== TASK DETAILS ==
Write every line below out again exactly, images omitted.

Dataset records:
--------------------
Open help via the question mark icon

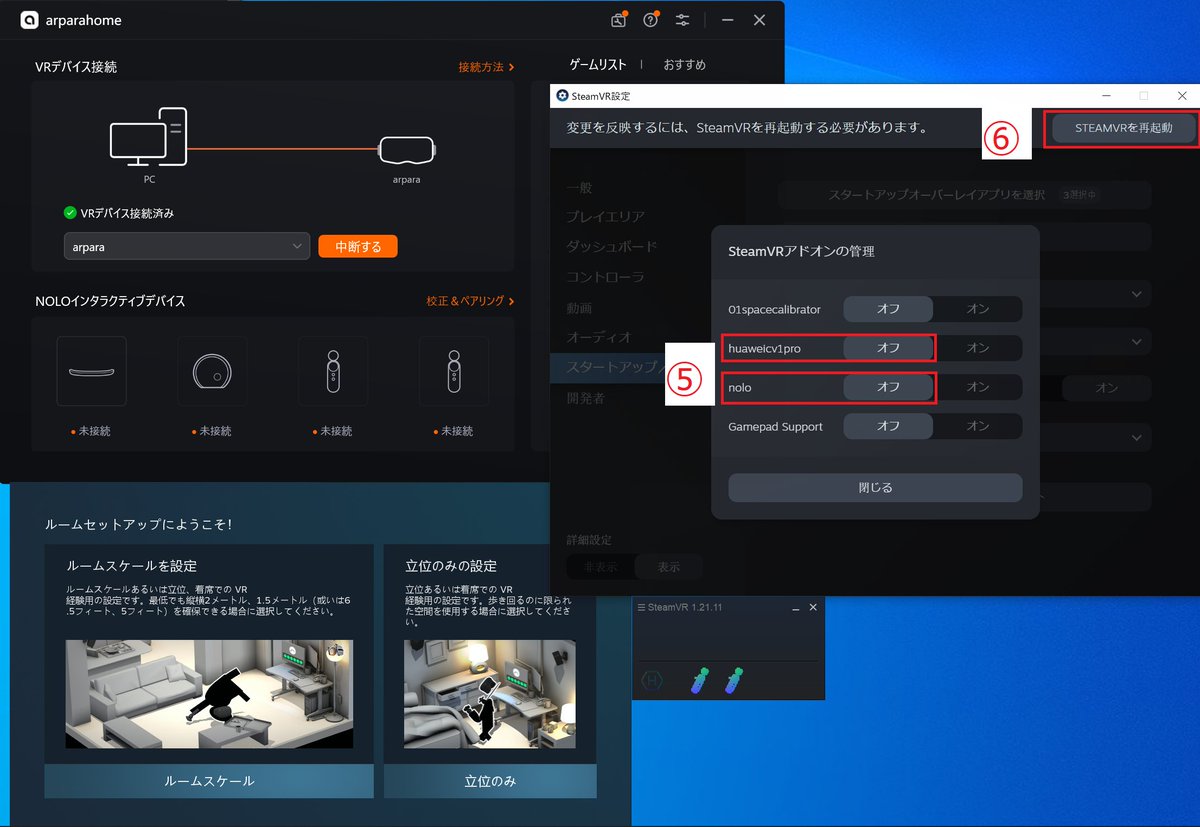click(x=650, y=20)
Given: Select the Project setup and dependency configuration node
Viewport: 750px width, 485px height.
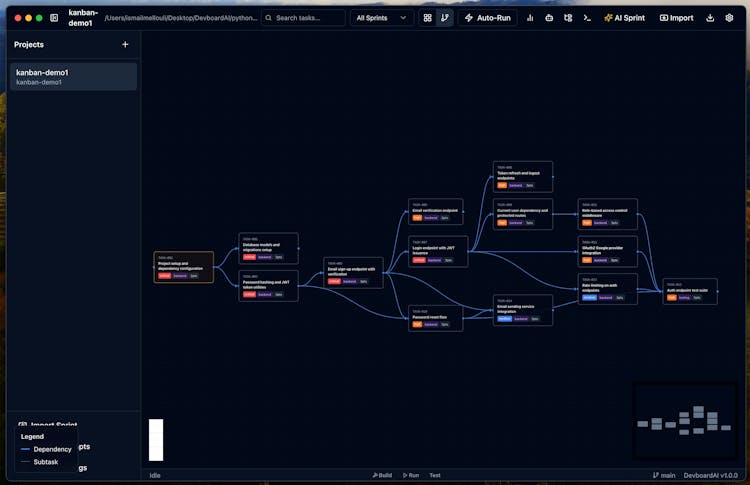Looking at the screenshot, I should (183, 267).
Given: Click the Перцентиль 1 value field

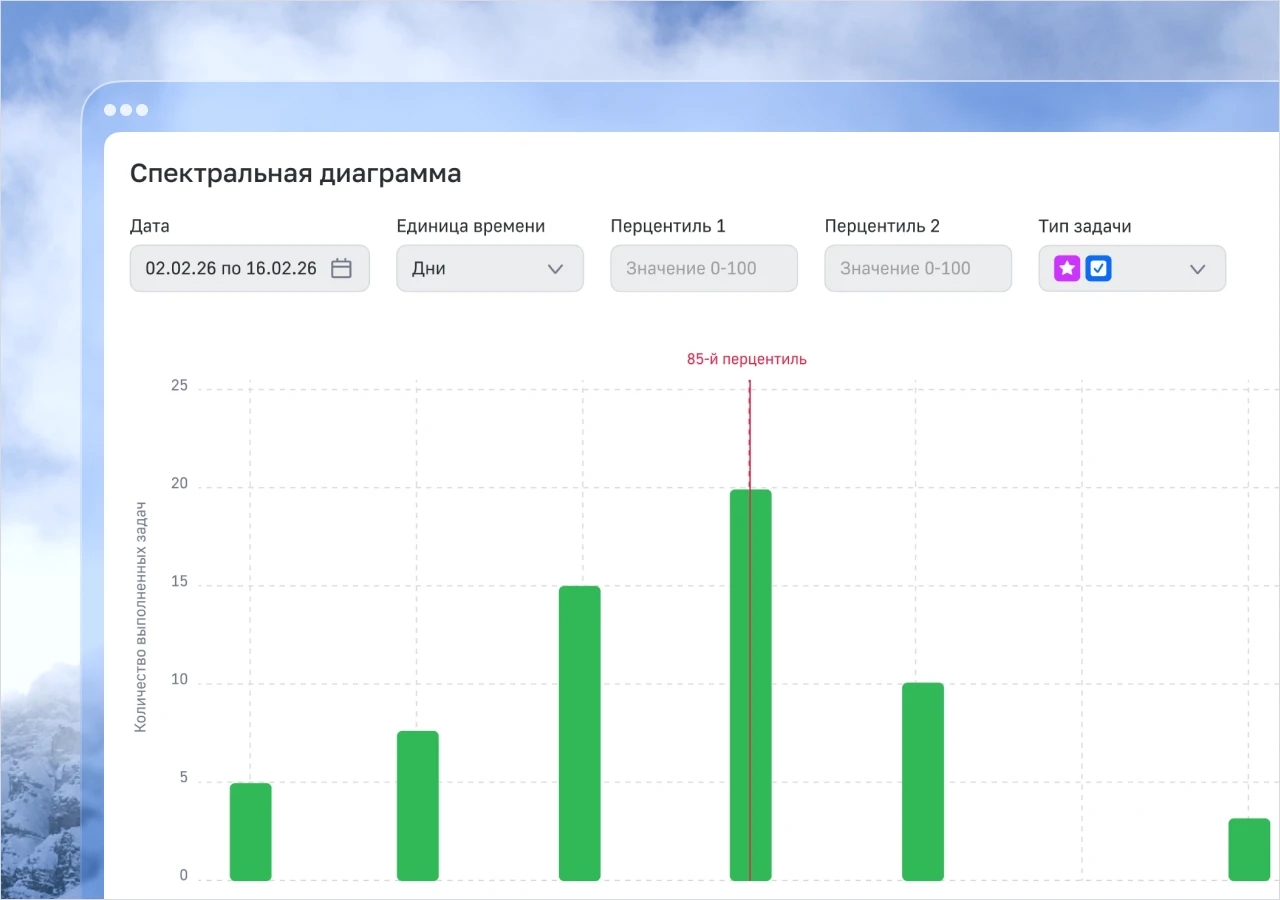Looking at the screenshot, I should click(x=703, y=268).
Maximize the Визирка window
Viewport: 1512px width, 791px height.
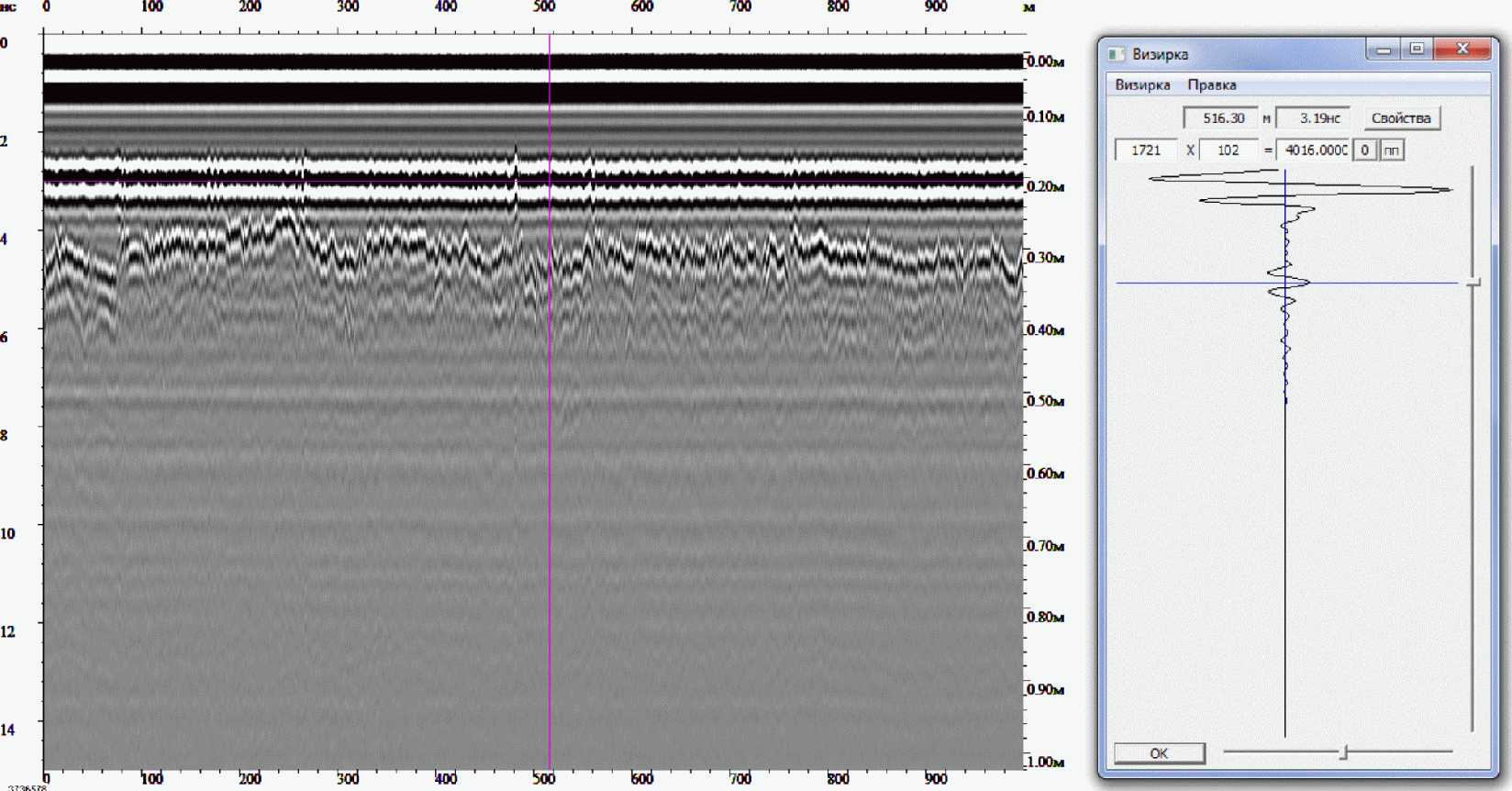click(x=1417, y=50)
--------------------
== EXERCISE OUTPUT ==
Open help via the question mark icon

click(x=650, y=20)
Given: Select the Project setup and dependency configuration node
Viewport: 750px width, 485px height.
Looking at the screenshot, I should (183, 267).
Given: Click the Перцентиль 1 value field

Looking at the screenshot, I should click(x=703, y=268).
Maximize the Визирка window
Viewport: 1512px width, 791px height.
click(x=1417, y=50)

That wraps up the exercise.